I read an article in the Boston Globe the other day about how scientists are beginning to examine how living in urban environments affect congnitive ability and emotional control.  (To summarize in a few words: big cities make you un-smart and not-nice.)  I doubt that the research is as convincing as the article makes it out to be, but personally, I’ve been grappling with a lot of the symptoms of big-city life described in the article for years now.  It doesn’t take a university study to convince me that living in New York City is just plain hard.  I came to the conclusion that big-city living is bad for the soul a long time ago.  One of the worst parts?
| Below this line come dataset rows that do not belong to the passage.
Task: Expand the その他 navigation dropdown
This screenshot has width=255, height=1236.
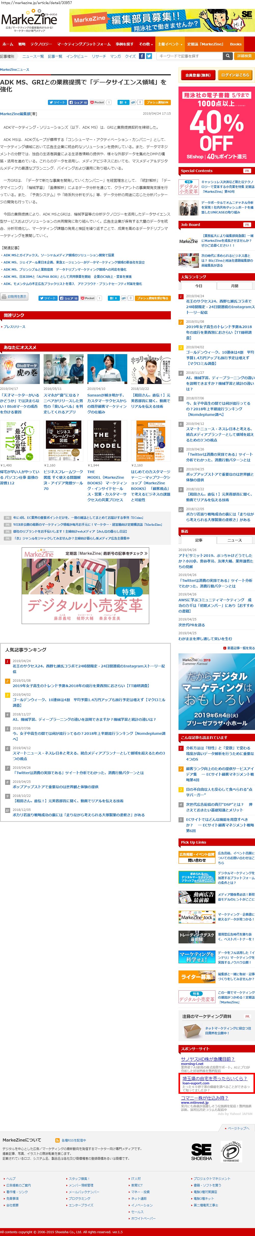Action: click(x=145, y=44)
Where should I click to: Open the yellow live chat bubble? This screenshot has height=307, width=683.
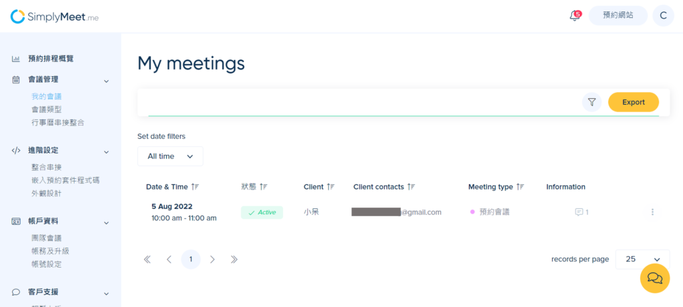pos(655,278)
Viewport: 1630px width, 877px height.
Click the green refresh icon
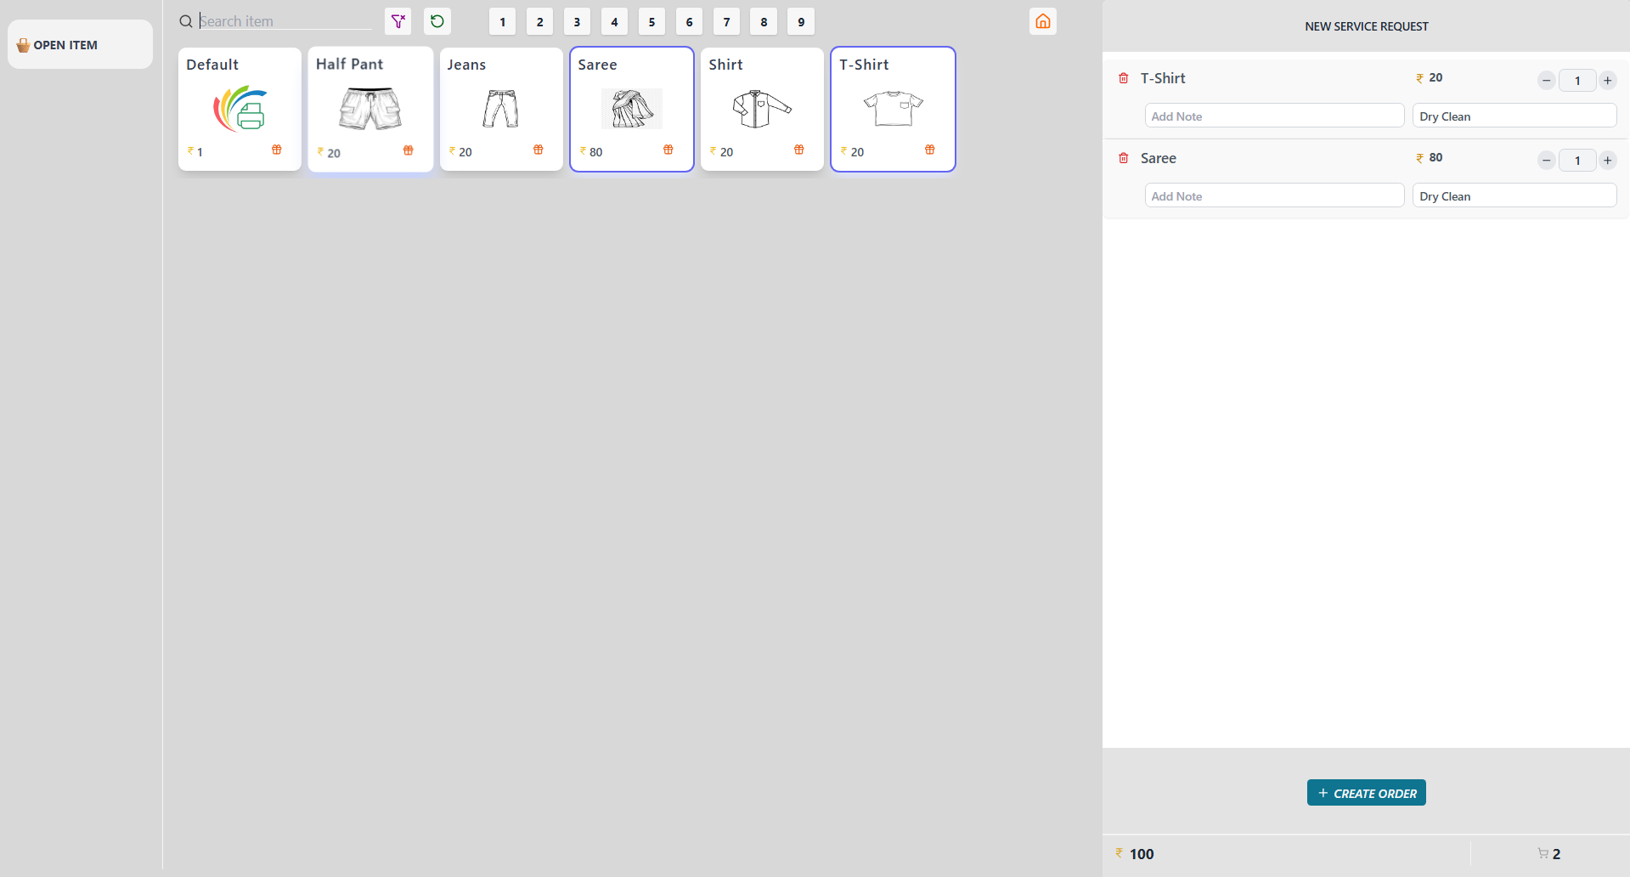[x=437, y=21]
Getting a daily dose of nature is no easy feat, unless you’re lucky enough to live near Central Park or Prospect Park.  (Queens residents kind of get the shaft with Flushing Meadows; but we get both major airports and a crap-ton of cemeteries.  Yeah!) I think it’s patently ridiculous that in order to have a good running experience, I have to take a subway 30 minutes to get to Central Park, or drive to Prospect Park where I might have to circle for 20 minutes just to find parking.  The alternative? Run on urban sidewalks, dodging people, stopping at intersections, inhaling exhaust.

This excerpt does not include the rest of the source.